Markov chain Monte Carlo (MCMC) time-series models were used to explore and potentially delineate distinct phases in the history of drilling predation. The models simultaneously considered uneven sampling between time bins and heterogeneous variability in population drilling frequencies through time. MCMC models were used to simulate two and three phases of drilling intensification across the studied interval, by resampling with replacement from distributions of pairwise first differences in drilling frequencies between adjacent time bins. Each MCMC model represented a hypothesis for either two-phase or three-phase trajectory in drilling frequency through time. Two-phase models were constructed with pre- and post-drilling intensification phases, while three-phase models were constructed with a pre-drilling intensification phase, a transitional phase and a post-drilling intensification phase. Within the interval of interest, all possible two-phase and three-phase model phase durations at the level of the chronostratigraphic stage were simulated.

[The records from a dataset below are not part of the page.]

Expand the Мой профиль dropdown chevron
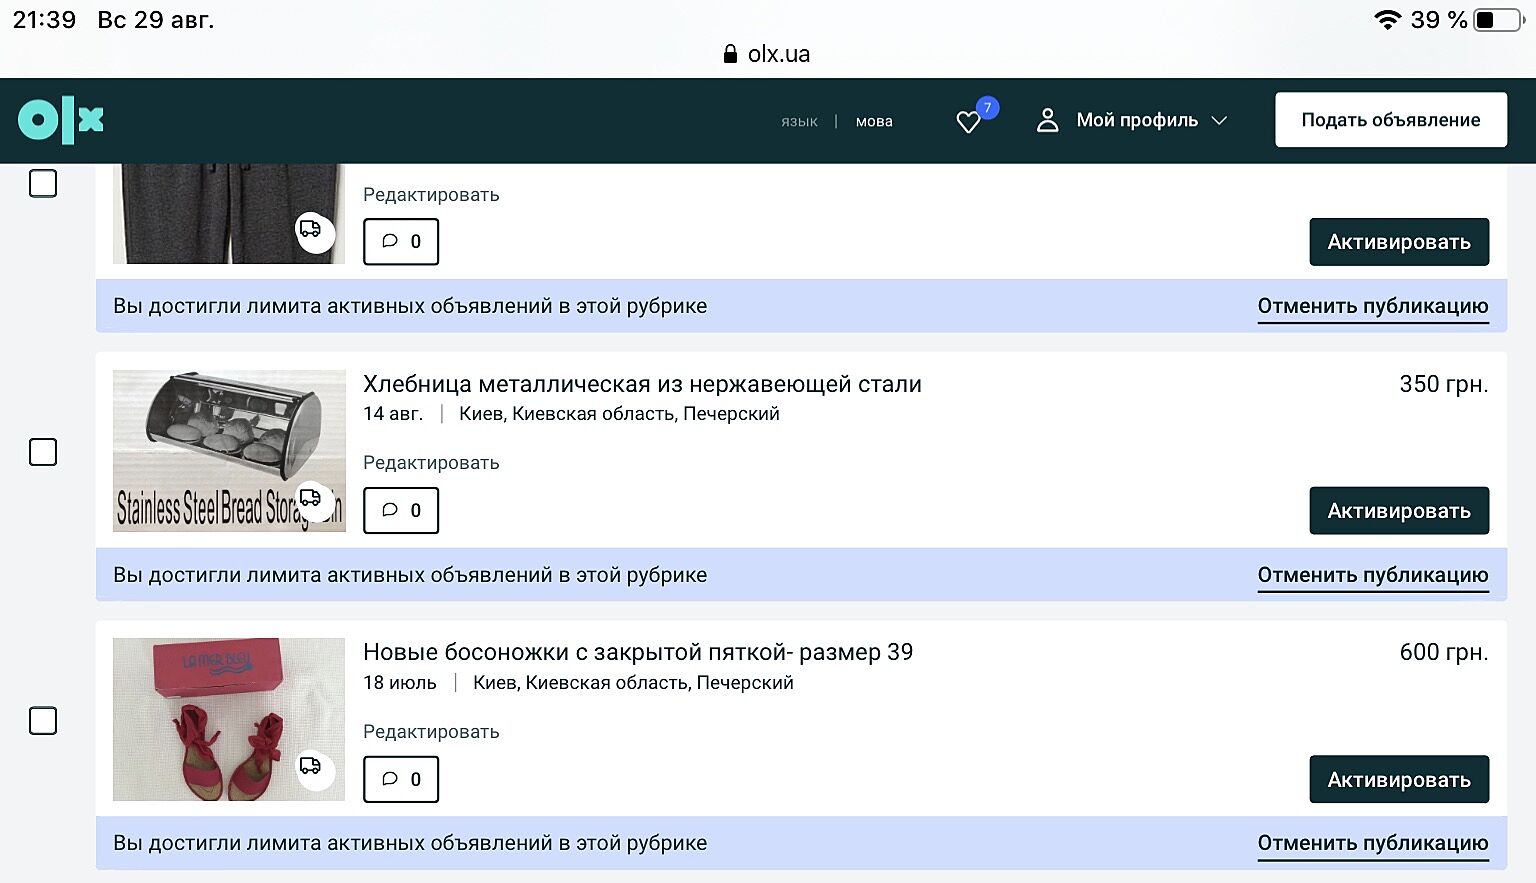 1219,120
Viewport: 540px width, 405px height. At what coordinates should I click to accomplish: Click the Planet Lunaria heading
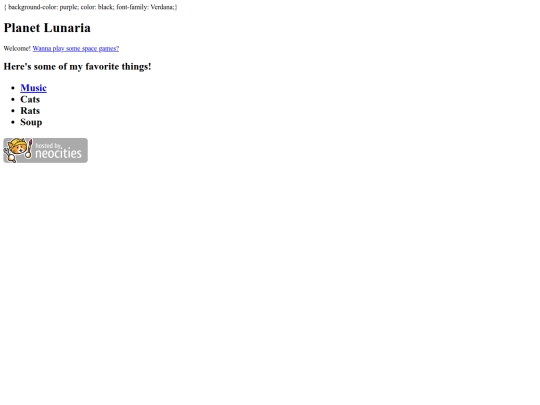coord(47,28)
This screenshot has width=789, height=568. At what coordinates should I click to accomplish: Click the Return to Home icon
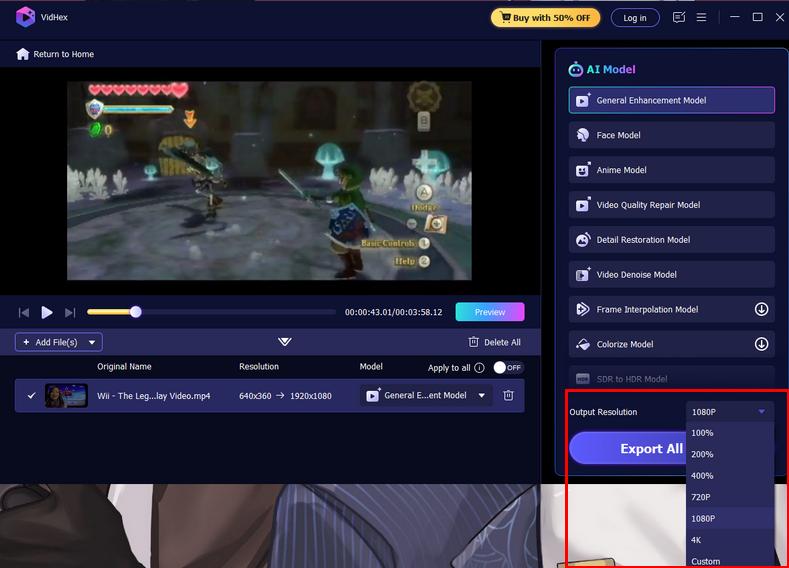pos(22,54)
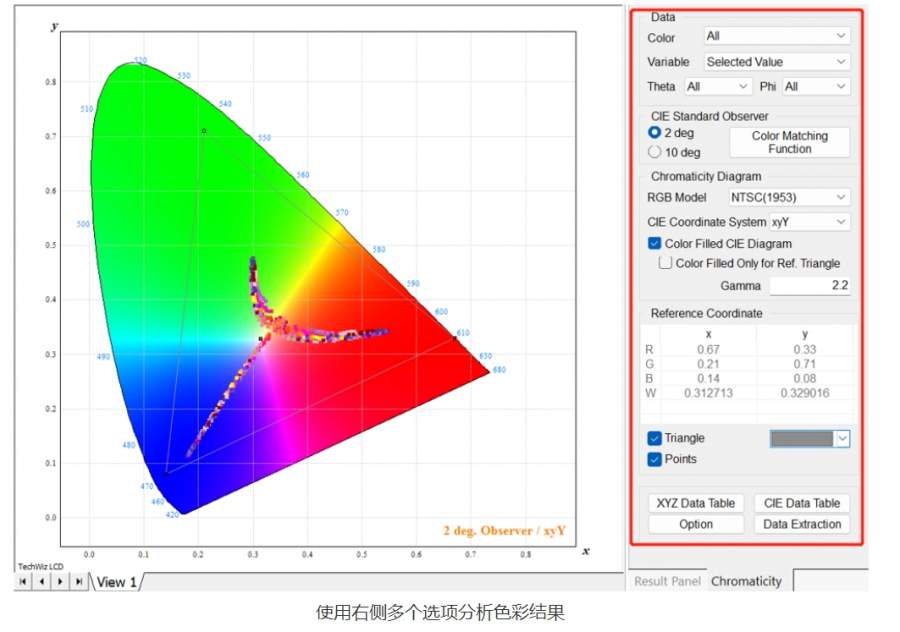
Task: Open the XYZ Data Table
Action: pos(696,503)
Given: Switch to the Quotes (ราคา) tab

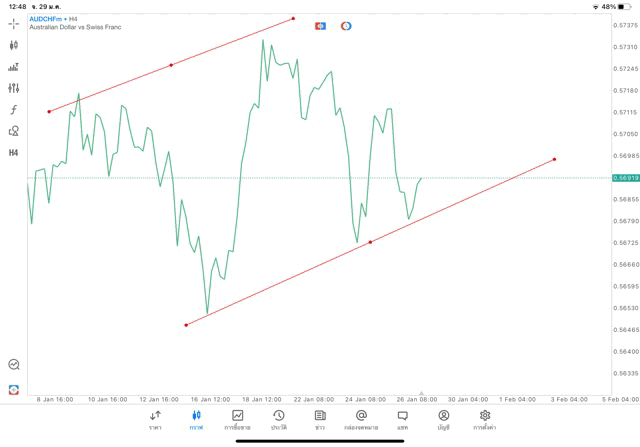Looking at the screenshot, I should tap(155, 420).
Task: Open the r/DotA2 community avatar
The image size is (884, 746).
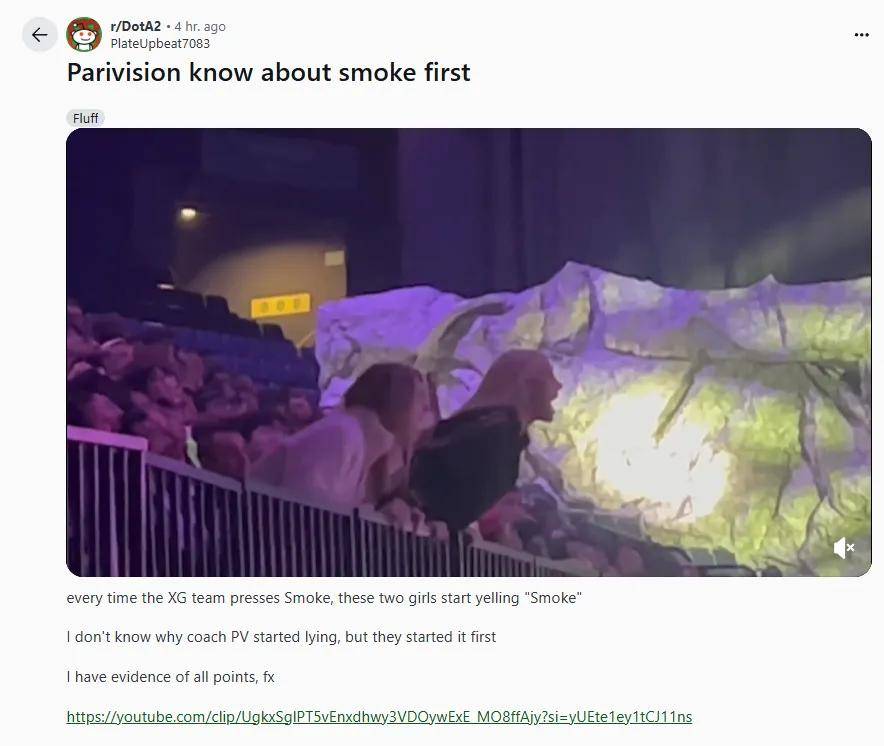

Model fit to the observed drilling frequency data was determined from calculating the sum of squared deviations for each interval (electronic supplementary material, Methods). As drilling frequency data from literature sources (electronic supplementary material, figure S2), may overrepresent highly drilled populations [26], we carried out two analyses to determine the degree to which the addition of literature data may alter analytical outcomes. That is, we calculated two- and three-phase MCMC model fit for both a combined EAT and LIT dataset as well as the systematically sampled EAT dataset only.

Results

Surveyed Jurassic to Quaternary echinoid populations exhibited increased mean and median drilling frequencies through time, both in the raw population-level drilling frequencies and in sample-standardized mean drilling frequencies (figure 1). Despite this general increase, most echinoid populations exhibited zero or low drilling frequencies in any given time period (electronic supplementary material, figure S3). The increase in the mean and median population-level drilling frequencies, observed in both the EAT and LIT datasets, was the result of more frequent, but still relatively rare, occurrences of highly drilled populations in the Cenozoic (figure 1; electronic supplementary material, figures S4A and S5A). Specifically, a notable increase in the mean and between-bin first differences in drilling frequency was observed starting in the Eocene and continuing towards the recent, with the highest drilling frequencies occurring in the Holocene populations. A weak but significant partial correlation was observed with drilling frequency in fossil populations and mean taphonomic grade (Pearson's r = −0.248, p < 0.001) and sample age (Pearson's r = −0.212, p = 0.003), but no significant partial correlation was observed between drilling frequency and sample size (Pearson's r = −0.023, p = 0.749; electronic supplementary material, table S3).

Figure 1

Time series showing (a) raw population-level, mean and median drilling frequency in surveyed Jurassic to Holocene echinoids, and (b) sample standardized mean drilling frequencies with 95% confidence intervals, overlain with diversity curves (lines) for epifaunal and infaunal echinoid genera and cassid gastropod species. Point size represents the relative sample size of the sampled population. Circles indicate population drilling frequencies from the EAT dataset, while diamonds represent population drilling frequencies reported from the literature. Grey horizontal bars indicate the timing of the initial radiation of infaunal echinoids (INF), the escalation of mollusc-targeting drilling (MMR), and the initial radiation of cassid gastropods (CAS), as calculated in the changepoint analyses (electronic supplementary material, figure S9) in the case of cassid and infaunal echinoid diversity, and as identified from the literature in the case of the timing of peak MMR. (Online version in colour.)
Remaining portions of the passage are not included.